Der Bund (Bundesministerin für soziale Sicherheit, Generationen und Konsumentenschutz) hat der Beschwerdeführerin Aufwendungen in der Höhe von EUR 991,20 binnen 14 Tagen bei sonstiger Exekution zu ersetzen.
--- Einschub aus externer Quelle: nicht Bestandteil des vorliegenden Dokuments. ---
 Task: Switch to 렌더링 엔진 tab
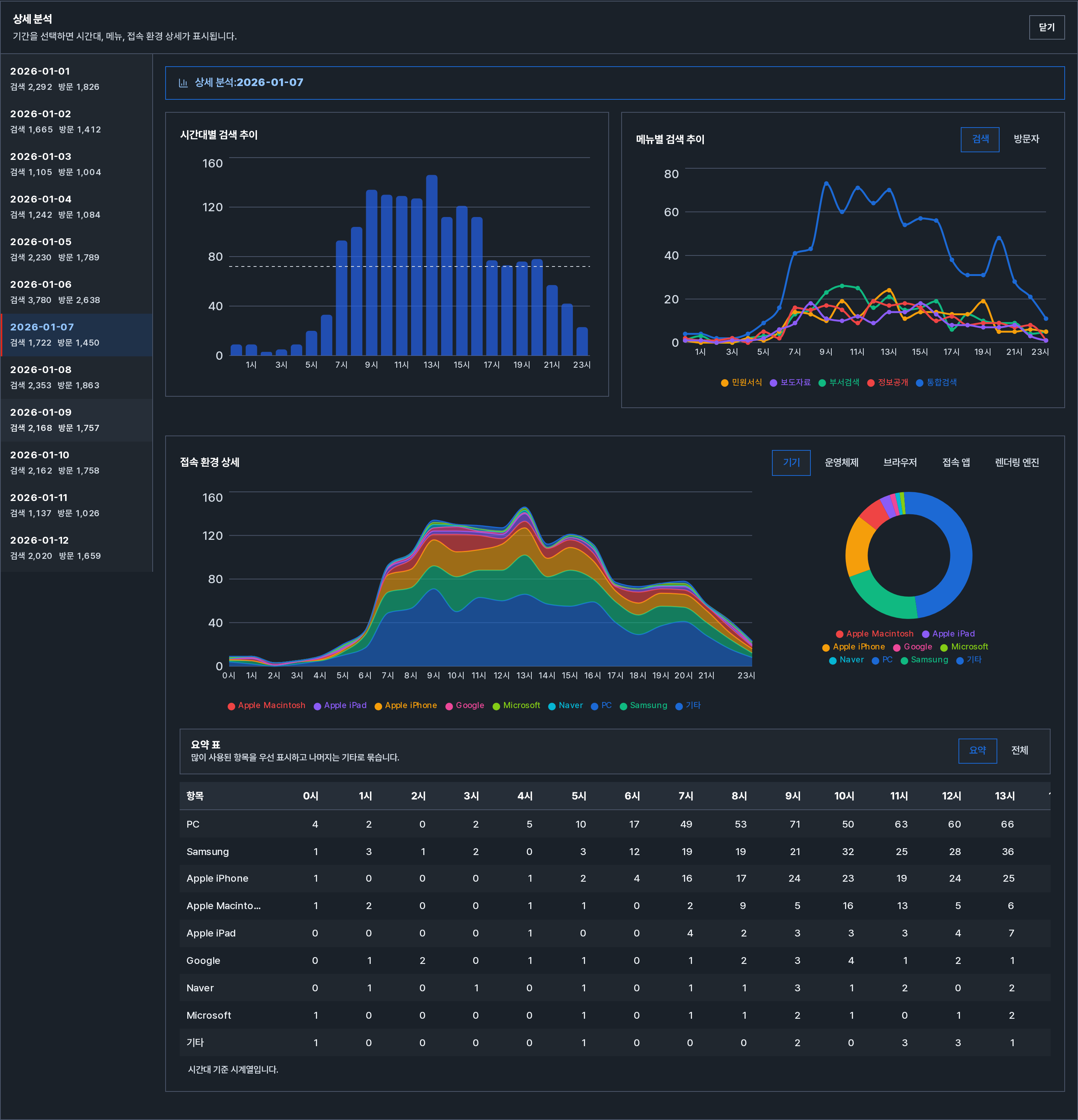1017,463
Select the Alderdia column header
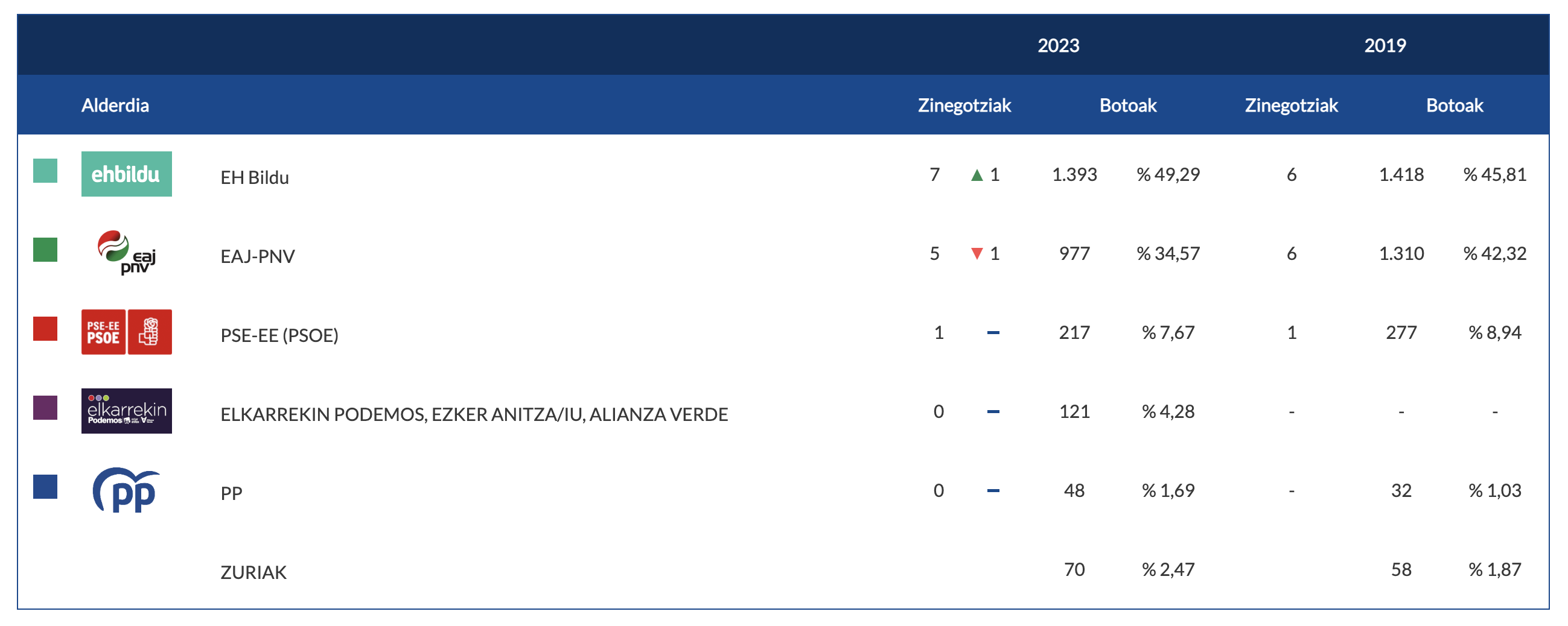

Das Mehrbegehren wird abgewiesen.
Begründung
Mit dem im Instanzenzug ergangenen angefochtenen Bescheid hat die belangte Behörde dem Einspruch der Beschwerdeführerin gegen den Bescheid der mitbeteiligten Gebietskrankenkasse vom 27. März 2000, mit dem diese der Beschwerdeführerin "gemäß §§ 409 und 410 ASVG in Verbindung mit den §§ 4 Abs. 1 und 2, 33 Abs. 1, 34 Abs. 1, 49 Abs. 1 und 2, 54 Abs. 1, 56 ASVG sowie § 1 AlVG" die Zahlung von allgemeinen Beiträgen, Sonderbeiträgen, Fonds- und Umlagenbeiträgen in der Höhe von insgesamt EUR 3.110,05 sowie die Zahlung eines Beitragszuschlags von EUR 622,03 vorgeschrieben hat, keine Folge gegeben.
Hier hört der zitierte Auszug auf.